Records provided

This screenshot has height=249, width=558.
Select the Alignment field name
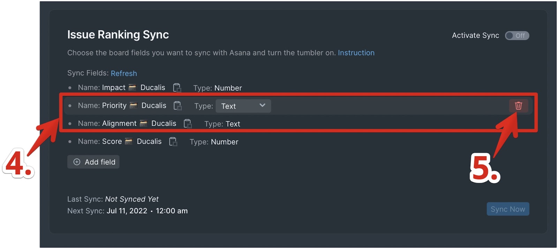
* * *
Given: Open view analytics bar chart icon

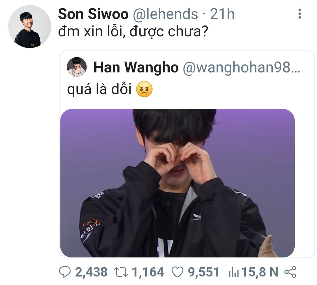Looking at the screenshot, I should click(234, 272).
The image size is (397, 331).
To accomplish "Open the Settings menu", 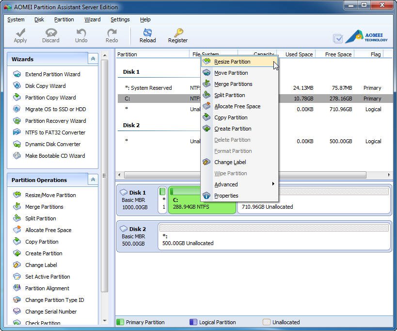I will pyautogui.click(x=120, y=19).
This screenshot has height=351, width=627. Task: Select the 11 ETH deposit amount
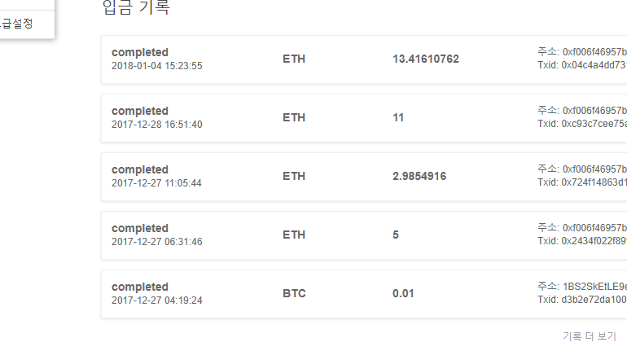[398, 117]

Assigned task
All lines above from the line with "This screenshot has height=249, width=558." through the line with "Select the Alignment field name", both included, are to be set down exactly, with nothing else.

Your solution
This screenshot has height=249, width=558.
Select the Alignment field name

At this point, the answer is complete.